▶ Exercise
Could you output, exactly and with nothing else, every line from the one that contains "At what coordinates should I click to accomplish: Open" through the last line of the listing below?

▶ Records
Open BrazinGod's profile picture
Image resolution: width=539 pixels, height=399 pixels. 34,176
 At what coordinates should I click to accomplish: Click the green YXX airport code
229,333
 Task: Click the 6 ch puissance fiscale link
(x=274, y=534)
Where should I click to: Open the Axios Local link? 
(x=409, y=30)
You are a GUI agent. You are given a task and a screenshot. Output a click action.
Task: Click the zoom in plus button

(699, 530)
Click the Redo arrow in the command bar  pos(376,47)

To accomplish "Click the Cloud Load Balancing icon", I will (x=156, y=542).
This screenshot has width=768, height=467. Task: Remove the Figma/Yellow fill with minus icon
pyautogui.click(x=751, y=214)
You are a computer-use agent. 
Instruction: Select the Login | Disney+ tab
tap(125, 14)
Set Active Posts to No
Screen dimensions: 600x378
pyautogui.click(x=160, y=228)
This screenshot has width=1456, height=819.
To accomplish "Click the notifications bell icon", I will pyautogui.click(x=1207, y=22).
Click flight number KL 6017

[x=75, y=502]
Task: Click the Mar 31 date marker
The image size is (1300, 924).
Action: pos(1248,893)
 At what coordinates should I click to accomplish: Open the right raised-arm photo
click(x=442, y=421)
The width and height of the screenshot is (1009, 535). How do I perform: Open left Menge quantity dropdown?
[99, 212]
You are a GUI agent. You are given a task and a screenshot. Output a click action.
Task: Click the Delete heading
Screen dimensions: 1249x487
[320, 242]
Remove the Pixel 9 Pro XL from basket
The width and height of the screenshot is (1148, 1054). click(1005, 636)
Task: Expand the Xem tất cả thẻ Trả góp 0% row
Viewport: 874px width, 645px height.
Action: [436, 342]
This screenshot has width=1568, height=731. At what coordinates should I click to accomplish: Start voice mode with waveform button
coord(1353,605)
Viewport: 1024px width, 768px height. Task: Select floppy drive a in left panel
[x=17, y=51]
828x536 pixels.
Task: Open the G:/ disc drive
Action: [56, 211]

▶ Output below
 At what coordinates should I click to accomplish: Open the right raised-arm photo
click(x=442, y=421)
The width and height of the screenshot is (1009, 535). How do I perform: Open left Menge quantity dropdown?
[99, 212]
You are a GUI agent. You are given a task and a screenshot. Output a click action.
Task: Click the Delete heading
Screen dimensions: 1249x487
[320, 242]
Remove the Pixel 9 Pro XL from basket
The width and height of the screenshot is (1148, 1054). click(1005, 636)
Task: Expand the Xem tất cả thẻ Trả góp 0% row
Viewport: 874px width, 645px height.
Action: [436, 342]
This screenshot has width=1568, height=731. At what coordinates should I click to accomplish: Start voice mode with waveform button
coord(1353,605)
Viewport: 1024px width, 768px height. Task: Select floppy drive a in left panel
[x=17, y=51]
828x536 pixels.
Task: Open the G:/ disc drive
Action: [56, 211]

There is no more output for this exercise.